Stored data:
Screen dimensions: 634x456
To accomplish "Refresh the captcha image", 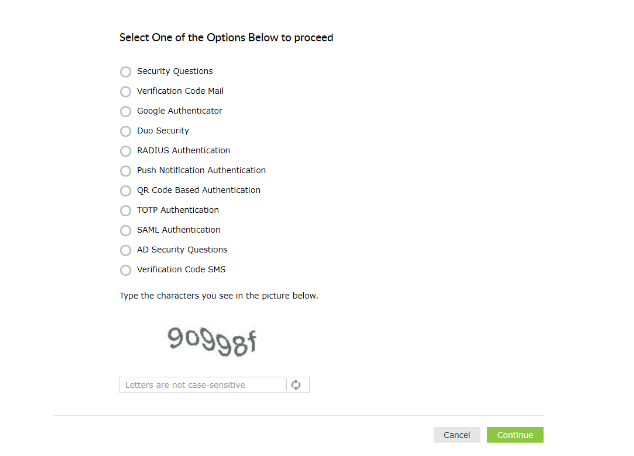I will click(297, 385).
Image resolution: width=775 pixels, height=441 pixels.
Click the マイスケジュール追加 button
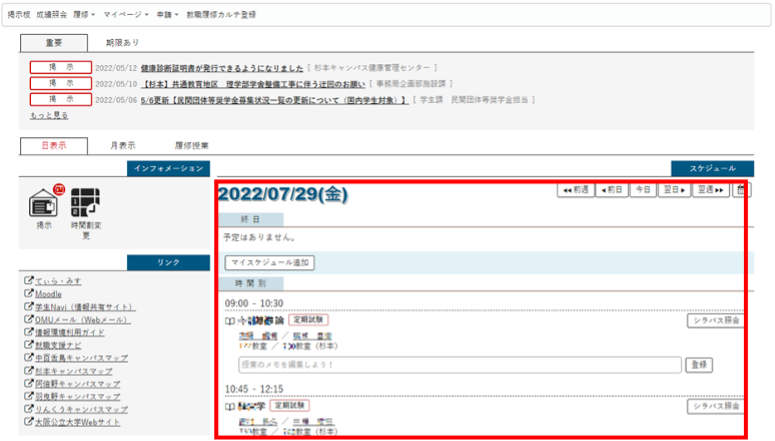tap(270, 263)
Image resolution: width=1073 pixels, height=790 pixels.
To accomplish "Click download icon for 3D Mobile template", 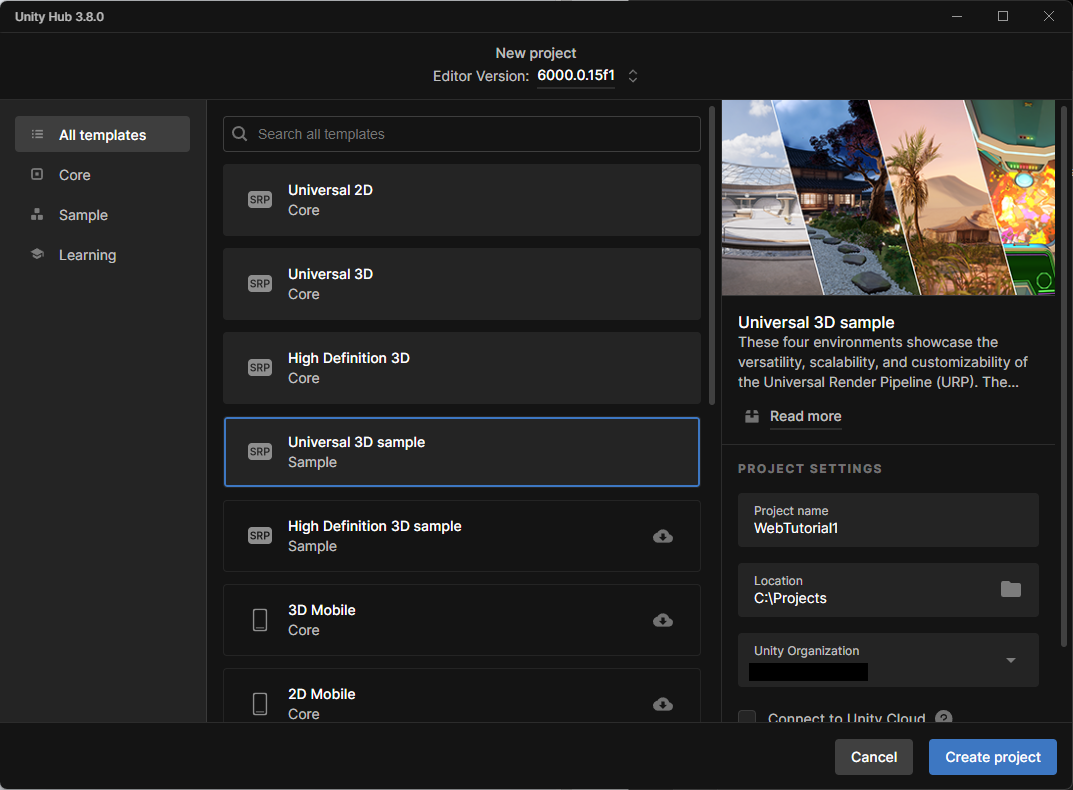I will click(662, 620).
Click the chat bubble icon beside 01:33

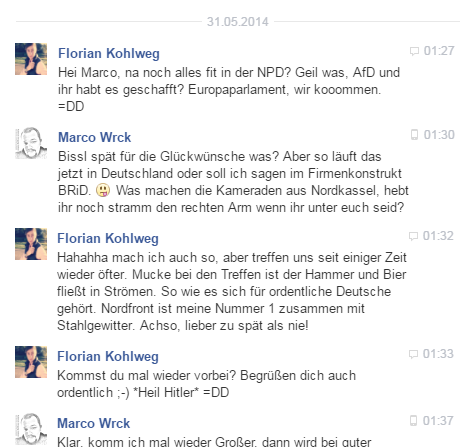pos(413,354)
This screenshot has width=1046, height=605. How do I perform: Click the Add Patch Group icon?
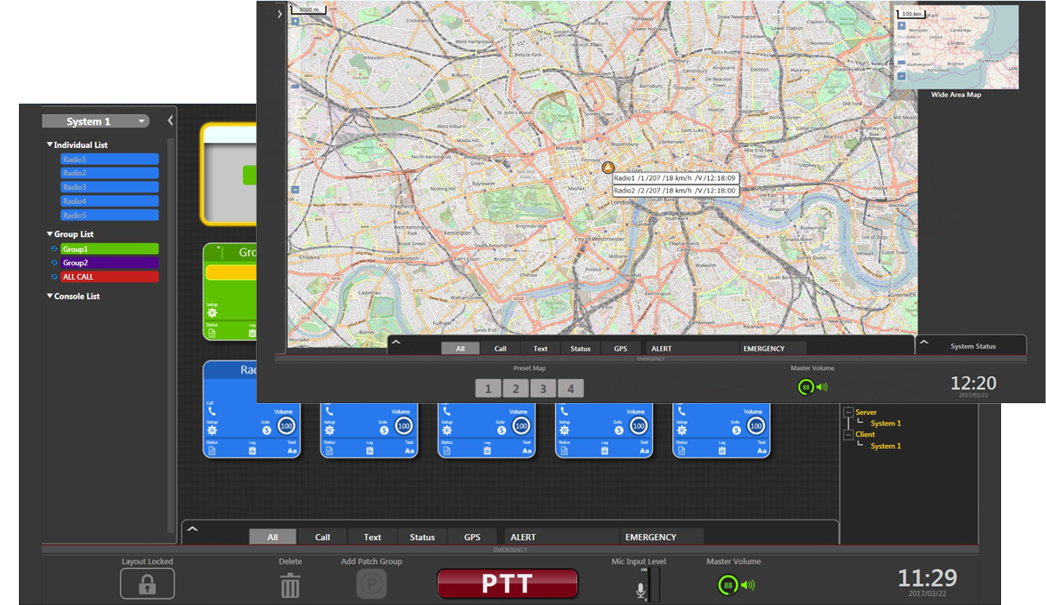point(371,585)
---
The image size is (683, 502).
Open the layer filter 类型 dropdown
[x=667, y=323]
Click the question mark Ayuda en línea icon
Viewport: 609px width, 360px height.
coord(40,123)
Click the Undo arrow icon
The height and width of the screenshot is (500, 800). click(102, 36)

What the exercise asks: Look through the records and count each line that holds "pixels". Write only the total.

Answer to the problem: 2